As she put the filter in the machine, she felt a momentary anger. With all that she was going through, with a madman somewhere out there threatening to blow up half the city, with Greta lying on a bed in a clinic in a desperate condition, it didn’t seem either possible or fair that there could still be room in her brain to think of that man.

Last night, after they got back from Hornell, he had come to the apartment with her, taken his things and left. He hadn’t asked to stay, and she knew that if she’d suggested it, he would have refused.

Standing in the doorway on his way out, he had turned to look at her with a mixture of sadness and determination in his dark eyes. ‘I’ll call you tomorrow morning.’

‘OK.’

She had stood there for a few moments looking at the closed door.

She poured coffee into a cup. However many sugars she added, she knew it would always be too bitter.

She told herself that what had happened was the kind of thing that happened many times in life. Too many times, maybe. It had been a night full of the only kind of love that time did not cover with frost, the kind that blazed into life at night only to fade with the sun the following morning. That was how he had taken it and that was how she had to take it, too.

But if that’s the price I have to pay to have you, I gladlyaccept

‘Go fuck yourself, Russell Wade,’ she said out loud, and continued standing there, leaning on the counter, drinking coffee she didn’t really want.
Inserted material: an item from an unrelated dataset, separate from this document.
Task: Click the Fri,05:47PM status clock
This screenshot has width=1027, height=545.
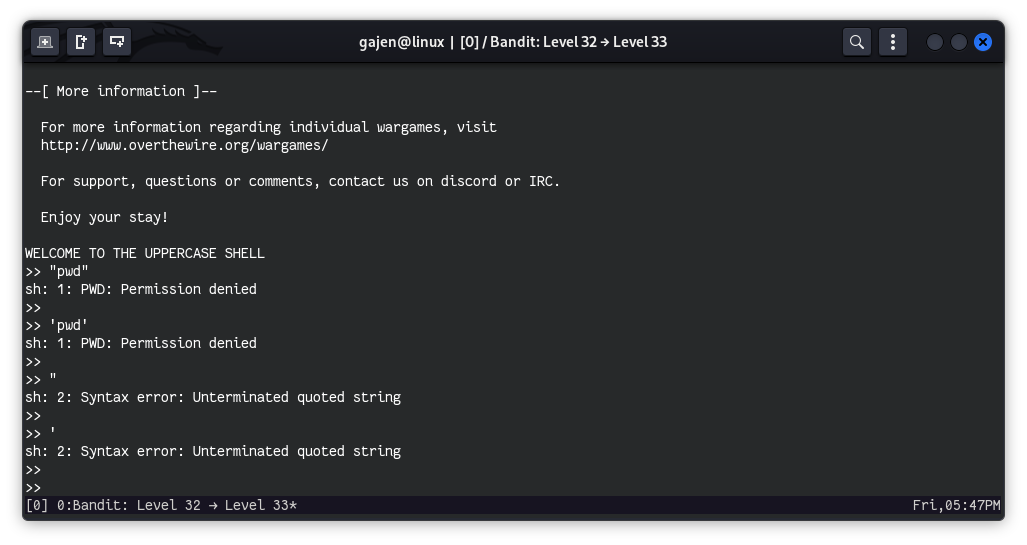Action: point(955,505)
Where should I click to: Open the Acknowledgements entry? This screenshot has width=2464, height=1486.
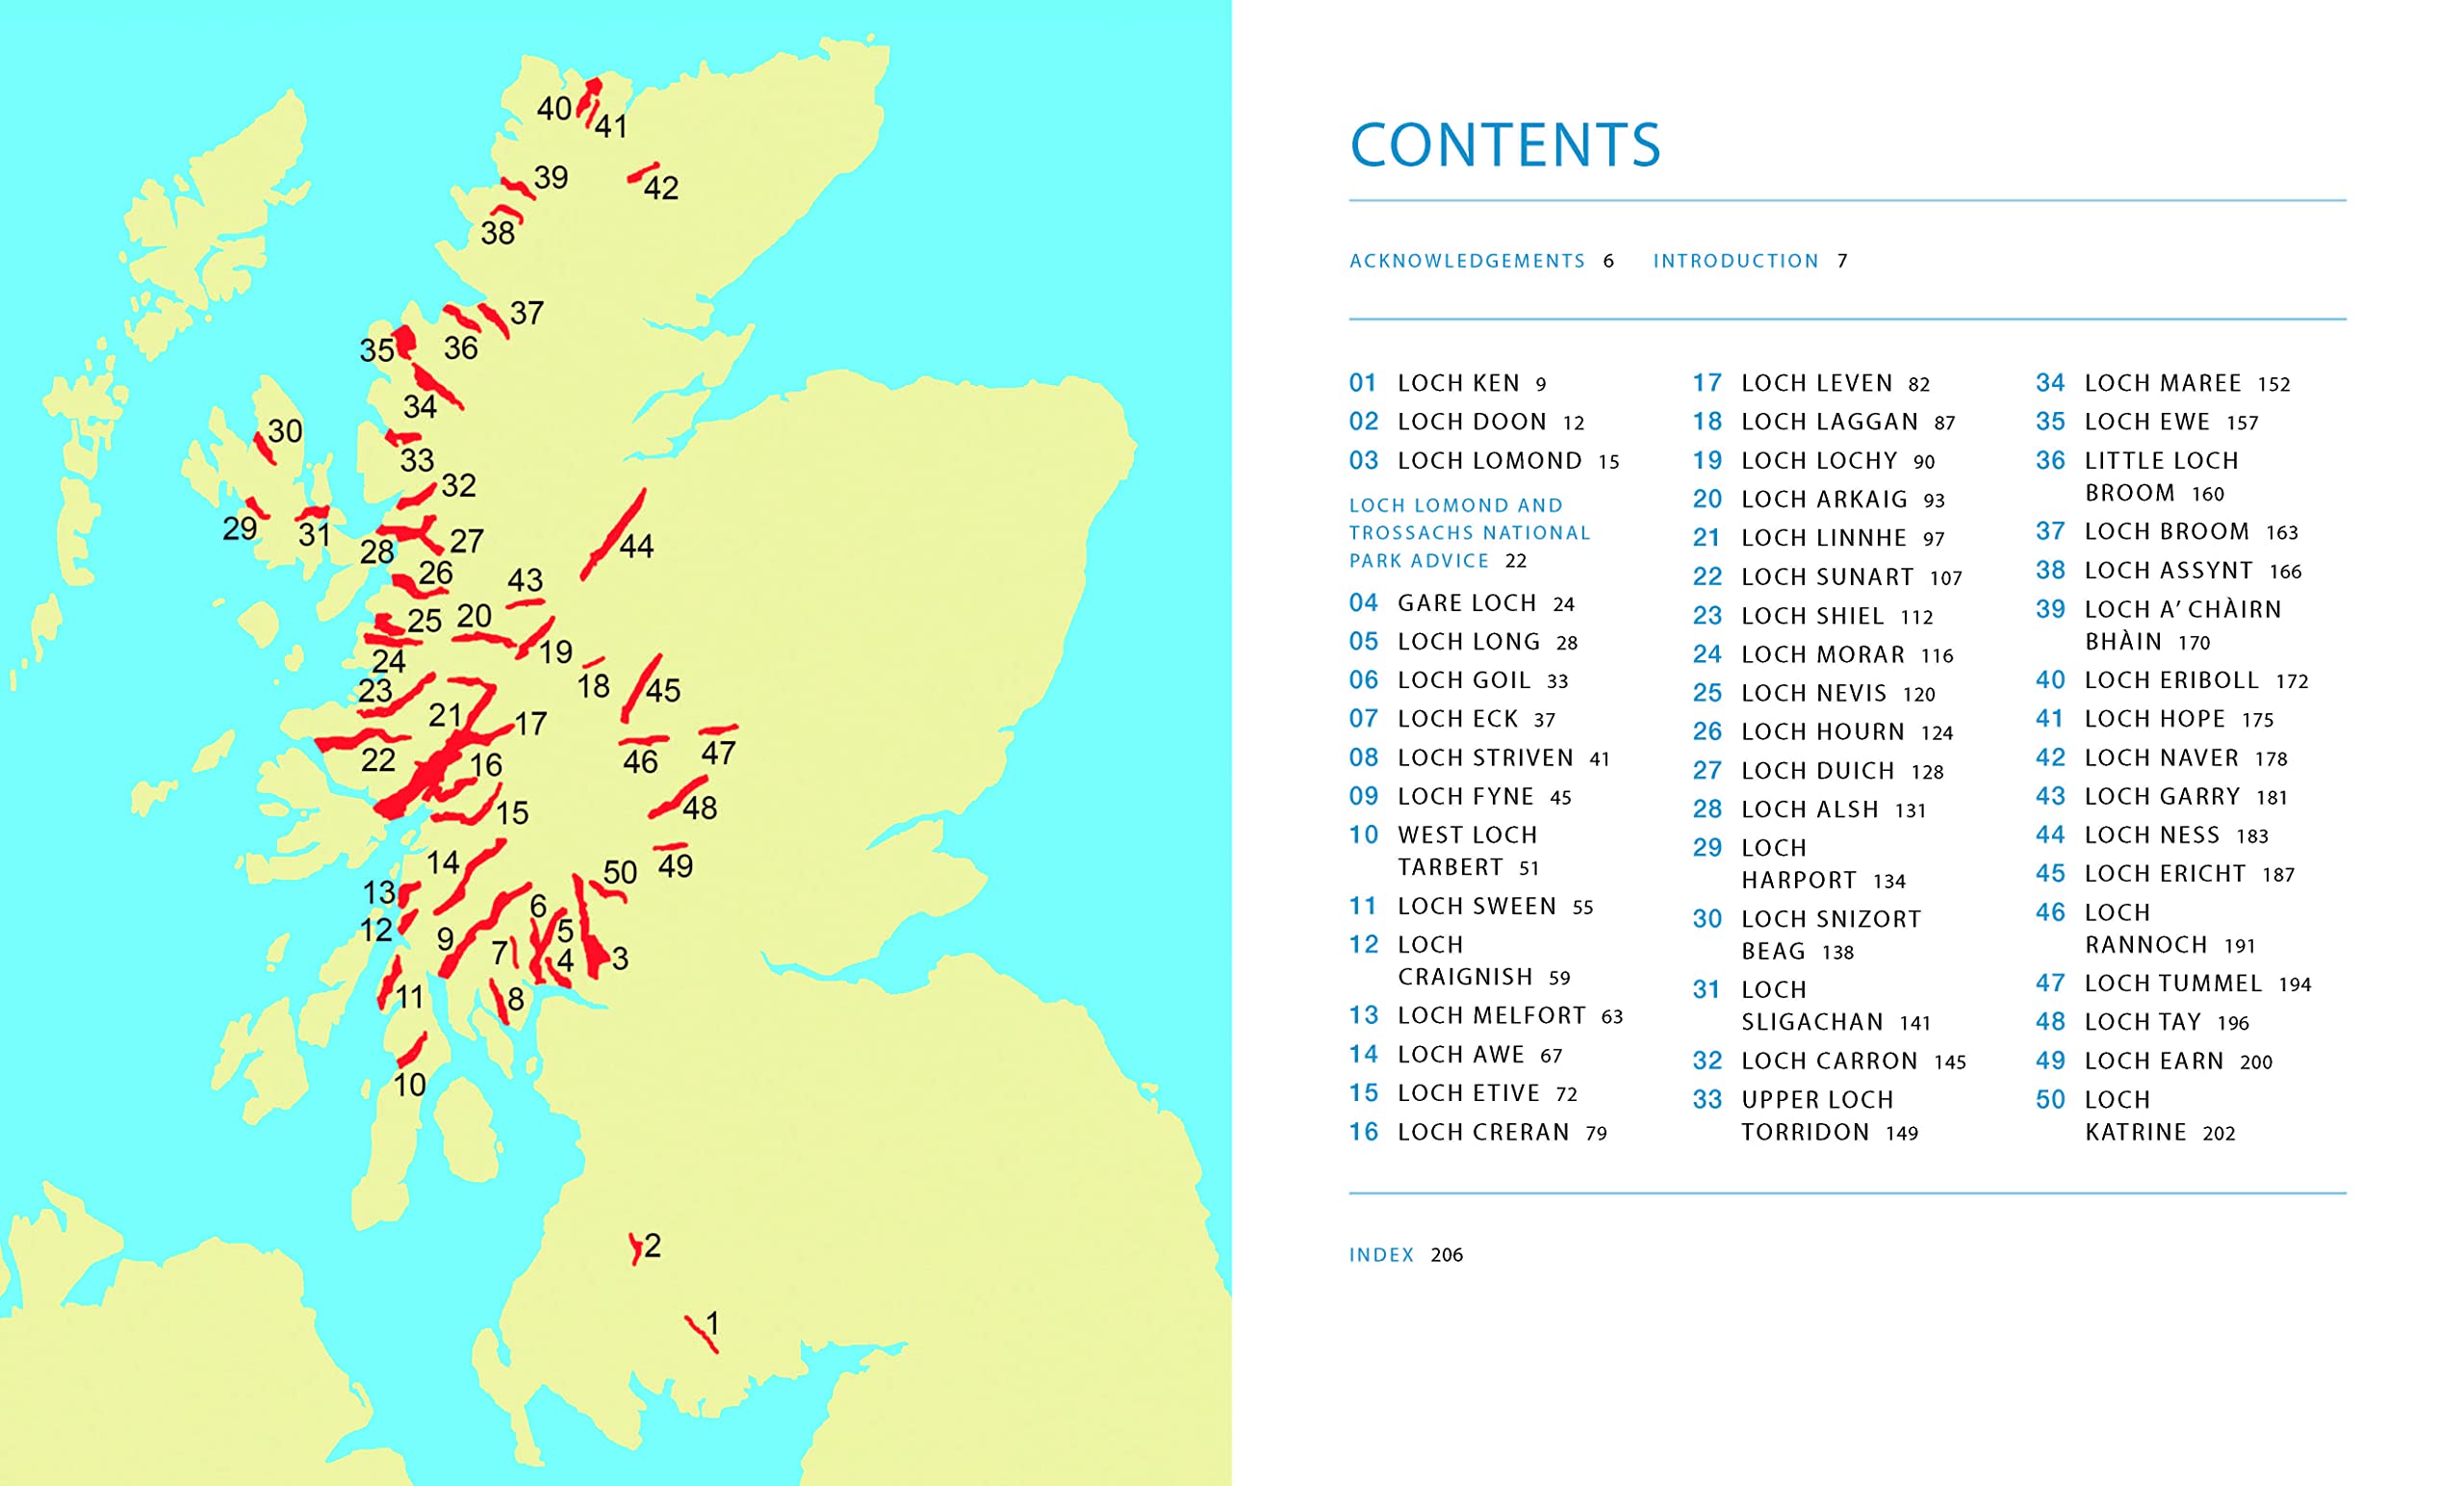pyautogui.click(x=1466, y=261)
She forced herself to think of something else.

At Hornell Municipal Airport, just before the helicopter lifted off to take them back to New York, she had called the captain to update him on the bad news. After she had told him what had happened, a brief silence at the other end had told her that Bellew was trying to hold back a curse.

‘So we’re back to square one.’

Vivien had not admitted defeat. ‘There’s still one lead we can pursue.’
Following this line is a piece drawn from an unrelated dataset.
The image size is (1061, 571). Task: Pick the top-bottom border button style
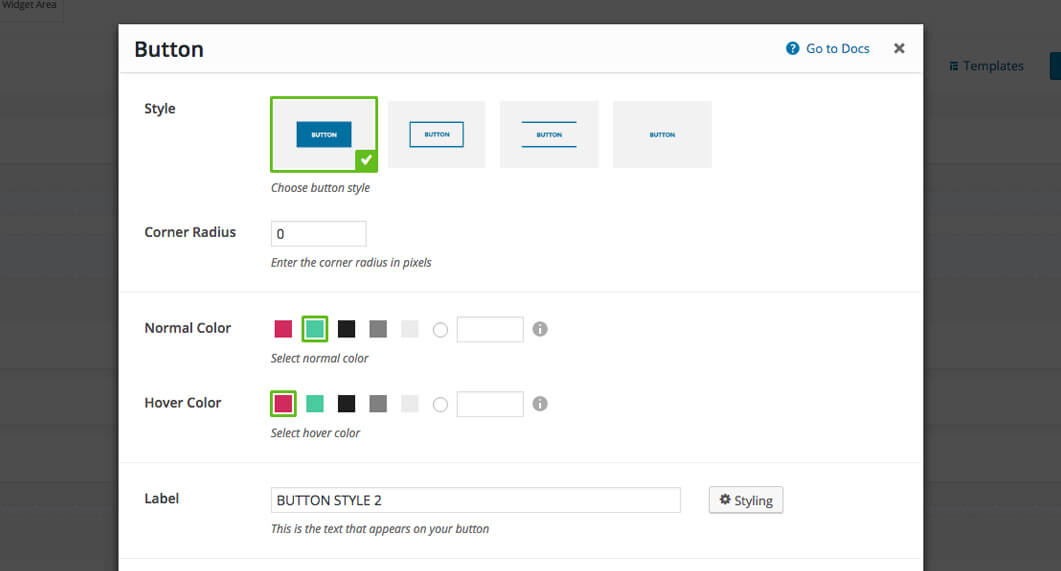click(x=549, y=134)
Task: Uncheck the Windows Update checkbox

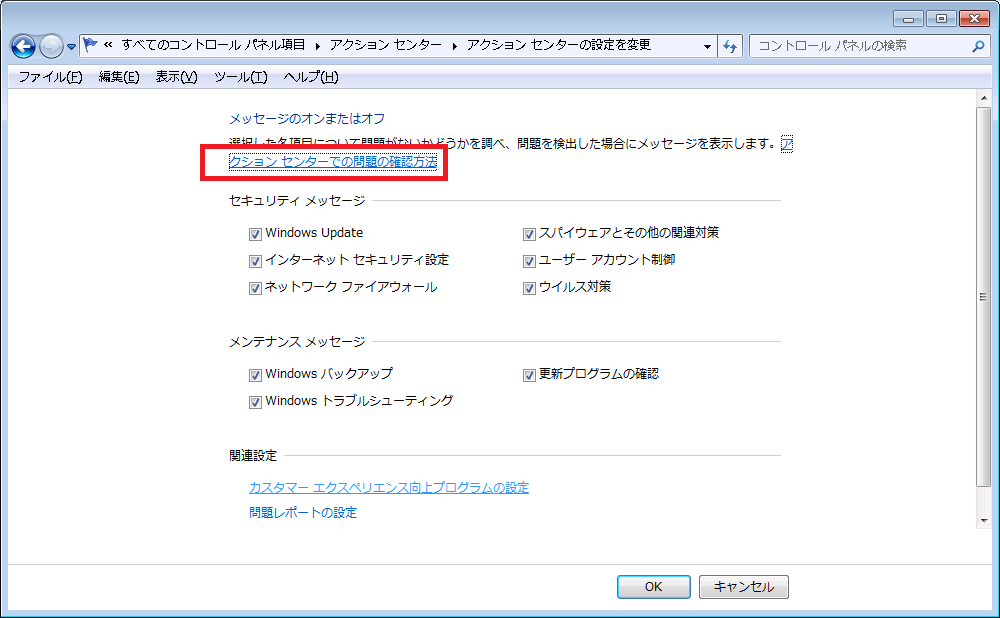Action: point(255,234)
‘Go on.’ There was a slight hint of mistrust in the captain’s voice.

‘We have to go back to the period of the Vietnam war. We absolutely need to find out what happened to the real Wendell Johnson and this other kid nicknamed Little Boss. It’s the only angle we have.’

‘I’ll call the commissioner. At this hour I don’t think it’s possible to do anything, but I’ll start the ball rolling first thing tomorrow morning.’

‘OK.’

The reply had been drowned by the blades as they started to churn up the air. She and Russell had got into the helicopter, and for the whole journey there had been no sound strong enough to break their silence.

The telephone next to her rang. As if her thoughts had called him up, Bellew’s appeared on the display.

‘Vivien here.’

‘How are you feeling?’

‘I’m still alive. Any news?’

‘Yes. And it isn’t good.’

She waited in silence for the cold shower to hit her.

‘Willard contacted the army early this morning. The name Wendell Johnson is classified. There’s no way to access his files.’

Vivien felt anger clutch her stomach. ‘They’re crazy. In a case like this-’

‘I know,’ Bellew interrupted her. ‘But you’re forgetting two things. The first is that we can’t tell them what we’re working on. The second is that even if we could, it’s too flimsy a lead to break through that wall. The commissioner has asked the mayor to intervene. Maybe Gollemberg can approach the president. But there are procedures to go through that take time, even for the most important man in America. And if Russell is right, time is the very thing we don’t have.’

‘It’s crazy. All those people dead…’

She left the sentence unfinished, with a powerful implied reference to those who might still die.

‘I agree. But there’s nothing we can do for now.’

‘Anything else?’

‘One small thing you might be pleased to hear. The DNA test has proved that the man in the wall really is Mitch Sparrow. You were right.’

At any other moment, that would have been a great success. A victim identified and his killer already punished. Now it was only a source of pitiful pride and no consolation at all.

Vivien had tried to react against her sense of discouragement. There was one thing she could do, in the meantime. ‘I want to take a look at… that man’s apartment.’

She had been about to say Wendell Johnson’s apartment but had realized that the name no longer applied. He wasn’t Wendell Johnson any more – he was the Phantom of the Site.